**Data for analysis**
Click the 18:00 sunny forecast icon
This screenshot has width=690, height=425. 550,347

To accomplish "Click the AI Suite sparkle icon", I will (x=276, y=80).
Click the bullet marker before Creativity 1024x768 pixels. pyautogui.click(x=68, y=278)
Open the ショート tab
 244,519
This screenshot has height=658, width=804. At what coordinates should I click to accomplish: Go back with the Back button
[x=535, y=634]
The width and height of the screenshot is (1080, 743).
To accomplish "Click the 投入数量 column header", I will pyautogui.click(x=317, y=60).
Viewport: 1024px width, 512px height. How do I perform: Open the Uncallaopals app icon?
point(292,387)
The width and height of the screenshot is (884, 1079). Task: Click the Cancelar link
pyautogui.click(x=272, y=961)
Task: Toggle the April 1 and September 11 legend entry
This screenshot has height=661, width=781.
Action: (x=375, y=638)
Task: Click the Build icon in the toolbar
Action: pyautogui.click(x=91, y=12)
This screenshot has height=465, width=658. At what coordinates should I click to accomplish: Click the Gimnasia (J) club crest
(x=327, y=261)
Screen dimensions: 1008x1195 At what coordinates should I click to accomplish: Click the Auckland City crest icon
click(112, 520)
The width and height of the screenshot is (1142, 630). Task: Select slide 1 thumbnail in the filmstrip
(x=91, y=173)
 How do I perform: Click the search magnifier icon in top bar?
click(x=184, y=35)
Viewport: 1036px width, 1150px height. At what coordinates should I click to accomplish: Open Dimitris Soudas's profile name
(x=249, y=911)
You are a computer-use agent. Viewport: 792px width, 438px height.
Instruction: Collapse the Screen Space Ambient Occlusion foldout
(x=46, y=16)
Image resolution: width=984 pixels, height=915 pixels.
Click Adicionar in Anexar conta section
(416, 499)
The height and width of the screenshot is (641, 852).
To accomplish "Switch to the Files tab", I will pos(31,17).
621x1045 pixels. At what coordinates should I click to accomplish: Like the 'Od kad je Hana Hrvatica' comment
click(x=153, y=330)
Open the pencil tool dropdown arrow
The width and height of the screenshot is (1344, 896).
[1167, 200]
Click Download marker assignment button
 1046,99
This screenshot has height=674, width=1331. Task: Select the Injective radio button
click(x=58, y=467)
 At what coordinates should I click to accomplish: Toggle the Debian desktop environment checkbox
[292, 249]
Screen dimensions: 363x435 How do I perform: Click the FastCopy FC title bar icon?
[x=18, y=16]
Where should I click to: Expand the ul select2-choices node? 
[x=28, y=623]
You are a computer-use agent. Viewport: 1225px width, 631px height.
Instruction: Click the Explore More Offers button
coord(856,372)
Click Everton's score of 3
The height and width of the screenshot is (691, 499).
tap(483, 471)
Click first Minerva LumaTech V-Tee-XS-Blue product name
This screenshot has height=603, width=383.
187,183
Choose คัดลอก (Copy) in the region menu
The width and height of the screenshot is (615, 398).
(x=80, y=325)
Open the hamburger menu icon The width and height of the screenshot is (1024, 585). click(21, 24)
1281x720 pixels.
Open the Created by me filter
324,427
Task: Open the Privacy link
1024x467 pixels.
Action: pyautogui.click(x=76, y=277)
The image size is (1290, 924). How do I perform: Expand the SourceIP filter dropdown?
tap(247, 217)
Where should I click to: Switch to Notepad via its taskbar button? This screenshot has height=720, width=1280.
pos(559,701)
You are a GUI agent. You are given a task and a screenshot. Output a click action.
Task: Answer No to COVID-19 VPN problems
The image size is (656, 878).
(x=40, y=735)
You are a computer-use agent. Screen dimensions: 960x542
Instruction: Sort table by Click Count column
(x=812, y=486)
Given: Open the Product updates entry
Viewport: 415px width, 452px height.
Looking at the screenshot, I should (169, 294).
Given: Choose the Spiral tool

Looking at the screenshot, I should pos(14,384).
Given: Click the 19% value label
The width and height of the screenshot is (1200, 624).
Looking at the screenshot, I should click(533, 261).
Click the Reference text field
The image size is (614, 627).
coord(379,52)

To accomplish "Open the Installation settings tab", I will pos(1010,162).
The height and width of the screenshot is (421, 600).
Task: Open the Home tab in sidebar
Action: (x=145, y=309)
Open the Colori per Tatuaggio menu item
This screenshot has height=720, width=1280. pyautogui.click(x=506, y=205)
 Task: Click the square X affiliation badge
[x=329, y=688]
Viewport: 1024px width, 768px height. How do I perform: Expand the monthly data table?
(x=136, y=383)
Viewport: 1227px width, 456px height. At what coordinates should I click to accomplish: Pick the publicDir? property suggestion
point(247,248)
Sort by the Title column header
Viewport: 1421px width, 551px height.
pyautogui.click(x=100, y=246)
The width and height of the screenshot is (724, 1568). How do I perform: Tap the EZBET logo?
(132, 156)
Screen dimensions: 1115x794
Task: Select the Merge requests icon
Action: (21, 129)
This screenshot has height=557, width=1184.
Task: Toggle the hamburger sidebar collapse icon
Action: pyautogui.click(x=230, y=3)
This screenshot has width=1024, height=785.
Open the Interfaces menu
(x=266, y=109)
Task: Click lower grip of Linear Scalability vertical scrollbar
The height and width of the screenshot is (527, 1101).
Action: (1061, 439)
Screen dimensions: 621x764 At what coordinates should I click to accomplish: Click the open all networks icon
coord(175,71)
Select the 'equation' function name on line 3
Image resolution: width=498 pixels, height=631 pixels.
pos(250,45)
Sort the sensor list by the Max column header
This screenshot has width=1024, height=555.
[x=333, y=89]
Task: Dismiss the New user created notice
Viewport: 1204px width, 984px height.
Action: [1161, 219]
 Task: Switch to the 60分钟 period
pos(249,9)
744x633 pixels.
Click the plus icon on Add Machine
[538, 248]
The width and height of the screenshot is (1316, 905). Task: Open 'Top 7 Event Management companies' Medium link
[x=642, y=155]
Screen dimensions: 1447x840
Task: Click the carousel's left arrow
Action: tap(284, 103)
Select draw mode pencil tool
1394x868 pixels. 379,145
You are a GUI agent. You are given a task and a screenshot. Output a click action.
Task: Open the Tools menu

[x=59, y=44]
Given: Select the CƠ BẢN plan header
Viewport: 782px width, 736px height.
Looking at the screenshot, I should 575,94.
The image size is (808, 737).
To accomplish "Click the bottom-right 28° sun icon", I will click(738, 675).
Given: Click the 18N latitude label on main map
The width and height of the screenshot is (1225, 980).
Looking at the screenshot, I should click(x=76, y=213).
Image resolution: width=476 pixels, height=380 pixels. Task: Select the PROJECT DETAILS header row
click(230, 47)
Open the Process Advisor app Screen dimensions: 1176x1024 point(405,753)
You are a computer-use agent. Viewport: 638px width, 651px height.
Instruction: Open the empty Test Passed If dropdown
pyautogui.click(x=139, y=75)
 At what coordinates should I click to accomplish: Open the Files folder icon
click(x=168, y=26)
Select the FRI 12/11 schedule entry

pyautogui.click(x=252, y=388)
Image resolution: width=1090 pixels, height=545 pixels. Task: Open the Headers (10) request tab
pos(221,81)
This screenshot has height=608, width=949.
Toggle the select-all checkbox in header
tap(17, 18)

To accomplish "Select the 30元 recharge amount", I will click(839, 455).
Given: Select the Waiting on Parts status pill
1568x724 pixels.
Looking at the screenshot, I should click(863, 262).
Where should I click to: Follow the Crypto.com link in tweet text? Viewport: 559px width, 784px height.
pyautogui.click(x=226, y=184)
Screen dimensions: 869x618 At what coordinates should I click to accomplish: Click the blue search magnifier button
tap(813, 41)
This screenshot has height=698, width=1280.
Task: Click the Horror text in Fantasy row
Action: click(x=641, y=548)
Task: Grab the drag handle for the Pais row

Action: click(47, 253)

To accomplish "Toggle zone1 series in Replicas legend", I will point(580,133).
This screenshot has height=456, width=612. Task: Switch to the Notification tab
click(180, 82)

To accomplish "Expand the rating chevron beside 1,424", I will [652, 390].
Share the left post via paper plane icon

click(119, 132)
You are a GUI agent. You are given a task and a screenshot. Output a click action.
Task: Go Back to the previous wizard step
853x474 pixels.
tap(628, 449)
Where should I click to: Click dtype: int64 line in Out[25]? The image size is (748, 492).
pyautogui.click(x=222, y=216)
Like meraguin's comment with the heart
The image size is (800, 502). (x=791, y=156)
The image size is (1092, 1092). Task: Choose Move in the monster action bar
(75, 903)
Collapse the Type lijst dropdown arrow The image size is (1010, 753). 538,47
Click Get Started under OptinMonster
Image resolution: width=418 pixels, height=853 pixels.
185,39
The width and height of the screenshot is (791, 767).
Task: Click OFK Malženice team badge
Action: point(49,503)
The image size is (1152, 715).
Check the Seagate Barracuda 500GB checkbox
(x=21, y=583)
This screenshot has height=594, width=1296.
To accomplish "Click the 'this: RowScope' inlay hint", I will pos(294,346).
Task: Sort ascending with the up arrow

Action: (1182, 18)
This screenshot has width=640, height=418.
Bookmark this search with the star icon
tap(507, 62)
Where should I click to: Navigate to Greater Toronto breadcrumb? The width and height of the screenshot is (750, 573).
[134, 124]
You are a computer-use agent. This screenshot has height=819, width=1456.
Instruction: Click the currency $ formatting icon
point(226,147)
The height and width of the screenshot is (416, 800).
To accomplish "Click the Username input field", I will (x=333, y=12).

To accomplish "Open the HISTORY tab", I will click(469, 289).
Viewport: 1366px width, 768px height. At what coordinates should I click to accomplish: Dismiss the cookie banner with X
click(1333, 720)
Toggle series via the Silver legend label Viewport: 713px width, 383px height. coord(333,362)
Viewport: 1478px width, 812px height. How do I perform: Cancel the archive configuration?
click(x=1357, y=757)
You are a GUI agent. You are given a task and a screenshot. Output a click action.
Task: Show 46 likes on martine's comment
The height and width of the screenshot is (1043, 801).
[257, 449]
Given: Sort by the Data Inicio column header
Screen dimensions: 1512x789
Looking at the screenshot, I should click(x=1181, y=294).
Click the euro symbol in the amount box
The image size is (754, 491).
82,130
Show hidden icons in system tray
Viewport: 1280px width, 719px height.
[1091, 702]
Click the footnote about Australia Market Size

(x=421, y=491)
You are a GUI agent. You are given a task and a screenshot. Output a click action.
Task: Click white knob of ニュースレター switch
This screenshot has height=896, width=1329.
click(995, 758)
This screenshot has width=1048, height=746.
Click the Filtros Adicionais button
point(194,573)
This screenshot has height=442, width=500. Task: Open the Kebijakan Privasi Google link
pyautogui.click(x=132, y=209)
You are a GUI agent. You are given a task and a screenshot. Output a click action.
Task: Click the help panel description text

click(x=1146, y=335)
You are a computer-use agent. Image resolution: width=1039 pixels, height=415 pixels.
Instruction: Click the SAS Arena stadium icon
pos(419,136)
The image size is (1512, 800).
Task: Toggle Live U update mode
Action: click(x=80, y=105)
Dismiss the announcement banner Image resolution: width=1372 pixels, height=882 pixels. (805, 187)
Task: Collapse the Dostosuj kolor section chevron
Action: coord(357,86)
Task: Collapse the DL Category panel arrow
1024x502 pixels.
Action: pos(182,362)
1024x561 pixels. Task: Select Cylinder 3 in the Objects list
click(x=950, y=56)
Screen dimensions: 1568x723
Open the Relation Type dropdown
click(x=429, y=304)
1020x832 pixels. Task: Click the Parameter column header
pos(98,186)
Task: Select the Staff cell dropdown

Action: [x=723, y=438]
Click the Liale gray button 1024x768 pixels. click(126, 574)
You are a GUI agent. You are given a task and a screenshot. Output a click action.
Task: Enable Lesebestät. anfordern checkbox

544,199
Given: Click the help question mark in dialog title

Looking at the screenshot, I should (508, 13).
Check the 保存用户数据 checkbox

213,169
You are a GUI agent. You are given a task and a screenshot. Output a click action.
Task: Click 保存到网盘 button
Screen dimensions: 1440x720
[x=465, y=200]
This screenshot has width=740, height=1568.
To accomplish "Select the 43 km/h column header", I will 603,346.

**Exercise prompt**
Begin with the first line of the records and reproduce each line as is, ending with the line that holds "Click the bullet".

**The answer**
Click the 18:00 sunny forecast icon
This screenshot has width=690, height=425. 550,347

To accomplish "Click the AI Suite sparkle icon", I will (x=276, y=80).
Click the bullet marker before Creativity 1024x768 pixels. pyautogui.click(x=68, y=278)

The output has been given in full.